Energieautarkie: Wann ist energetische Unabhängigkeit sinnvoll?

Energieautarkie steht in der ursprünglichen Lesart des Begriffs für vollständige, energetische Unabhängigkeit eines Systems. Lesen Sie hier, warum eine genaue Definition und die Betrachtung der Systemgrenzen wichtig ist und erfahren Sie, warum Energieautarkie im Rahmen der Energiewende als Ziel meist nicht sinnvoll ist!

Unabhängigkeit ist Definitionssache

Energieautarkie heißt Unabhängigkeit der Energieversorgung. Genauer gesagt: Ein energieautarkes Haus, eine technische Anlage oder eine politische oder geografische Region kann den eigenen Energiebedarf vollständig durch Eigenproduktion decken. Es ist keine Zufuhr von Energie von außen notwendig.

Der Begriff ist auf vielen Ebenen und in vielen Kontexten anwendbar: Für einzelne Geräte und Anlagen über Häuser und Immobilien bis zu ganzen Staaten, bei denen sich damit die Abhängigkeit von Importen betrachten lässt. So ist ein Taschenrechner mit Fotozelle energieautark. Die Bundesrepublik Deutschland ist dagegen aktuell noch in hohem Maß von Rohöl- und Erdgasimporten abhängig.

Echte und unechte Energieautarkie

Am häufigsten kommt der Begriff der Energieautarkie auf einzelne Gebäude und Anlagen zum Einsatz. Energieautarkie geht häufig mit Insellösungen einher. Es ist auch möglich, dass ein energieautarkes Objekt trotzdem mit Versorgungsnetzen verbunden ist.

Dann verschwimmen allerdings oft die Definitionen. So kann ein Nullenergiehaus zwar in der Gesamtbilanz Strom und Wärme zu hundert Prozent selbst produzieren. Doch zu konkreten Zeitpunkten kann das Gebäude durchaus von einer Energiezufuhr von außen abhängig sein. Diese gleicht dann die in anderen Momenten vorkommende Einspeisung ins Versorgungsnetz aus.

Passivhäuser, Nullenergiehäuser und Energieplushäuser verfügen in der Regel über einen Netzanschluss und speisen nicht nur Strom und Wärme ein, sondern beziehen auch Energie. Hier liegt nach ursprünglicher Definition also keine echte Energieautarkie vor. Trotzdem kommen sie häufig mit dem Begriff in Verbindung.

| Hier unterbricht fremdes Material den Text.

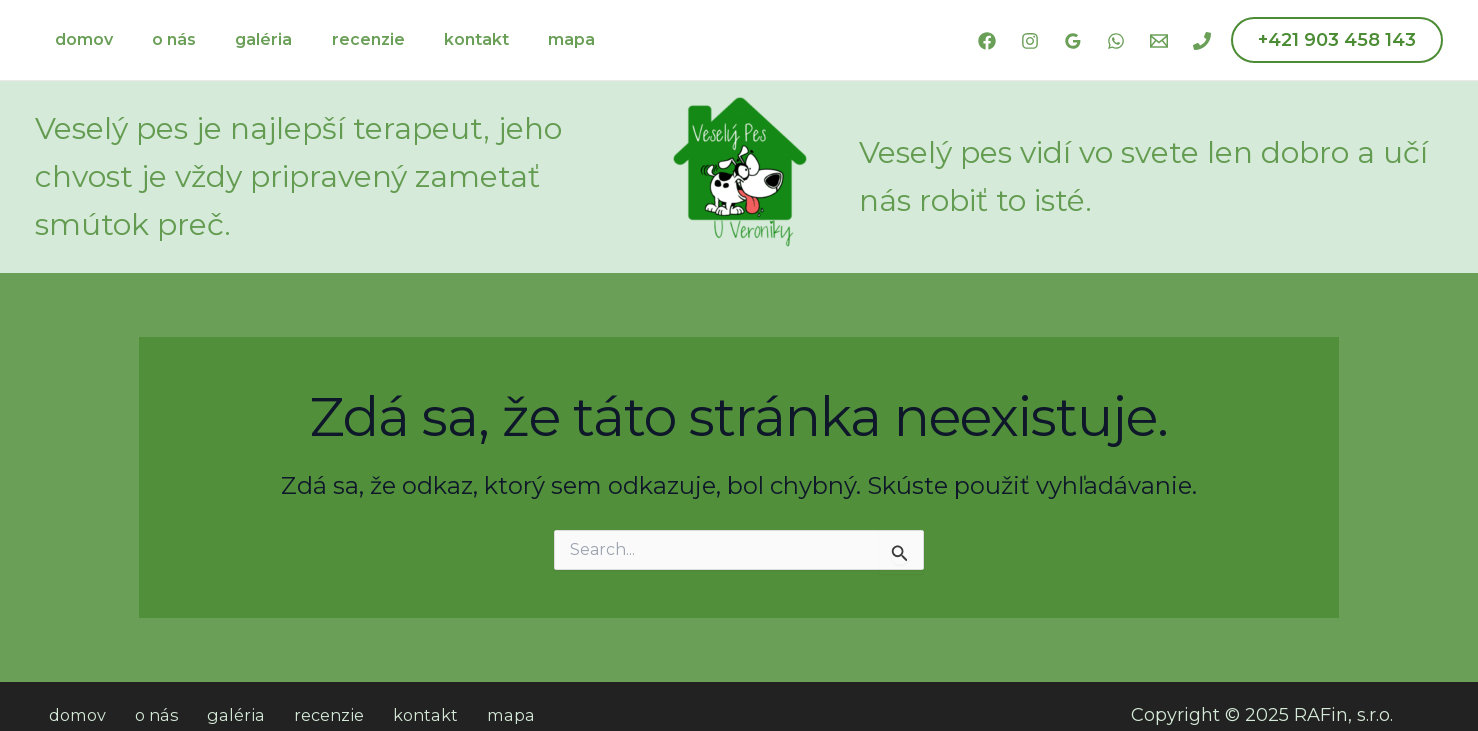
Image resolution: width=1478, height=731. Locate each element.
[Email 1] (1159, 41)
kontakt (443, 39)
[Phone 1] (1202, 41)
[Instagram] (1030, 41)
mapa (531, 39)
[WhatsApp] (1116, 41)
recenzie (342, 39)
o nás (163, 39)
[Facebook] (987, 41)
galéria (245, 39)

Ein interessantes Beispiel ist die autarke Stromproduktion mit einem Dieselgenerator. Einerseits besteht damit Unabhängigkeit vom Stromnetz . Andererseits kommt der Diesel ebenfalls von außerhalb des autarken Energienetzes. Das Objekt ist energetisch abhängig von äußerer Infrastruktur. So gilt es je nach Definition als energieautark oder nicht.

In der Regel haben energieautarke Häuser, Gebäude und Anlagen keine Anbindung an öffentliche Versorgungsnetze. Bei strenger Anwendung ist Energieautarkie nur durch Energieproduktion aus Quellen innerhalb der Systemgrenze möglich. Damit beschränkt sich die Auswahl langfristig auf die erneuerbaren Energien.

Wann ist Energieautarkie sinnvoll?

Für Energieautarkie gibt es zwei grundlegende Motivationen. Zum einen die Versorgung an abgelegenen Standorten, an denen ein Netzzugang nur schwer realisierbar ist. So sind zum Beispiel viele Berghütten in den Alpen energieautark. Strom und Wärme produzieren hier über Solaranlagen und andere Formen der erneuerbaren Energien vor Ort. Auch technische Einrichtungen an Orten mit schwacher Infrastruktur nutzen Energieautarkie : Wie die Solar-Straßenlaterne oder solarbetriebene Parkautomaten.

Der zweite Grund ist der Wunsch nach Unabhängigkeit der Energieversorgung. So hat der jeweilige Nutzer die volle Kontrolle über die Kosten und die Versorgungssicherheit. Im Fall von Privathaushalten ist dieses Argument eher ein psychologisches. Auf der Ebene von Staaten und Regionen ist die Energieautarkie eine zentrale, geopolitische Frage.

Die Wirtschaftlichkeit ist kein Argument für Energieautarkie , sondern eher dagegen. Isolierte, nicht vernetzte Gebäuden und Anlagen verbrauchen generell mehr Primärenergie als Teilnehmer eines Versorgungsnetzes. Die Energieversorgung über ein Netz mit vielen produzierenden und verbrauchenden Teilnehmern ist ab einer bestimmten Größe im Durchschnitt wesentlich wirtschaftlicher: weil Überkapazitäten und Spitzenverbräuche sich besser ausgleichen.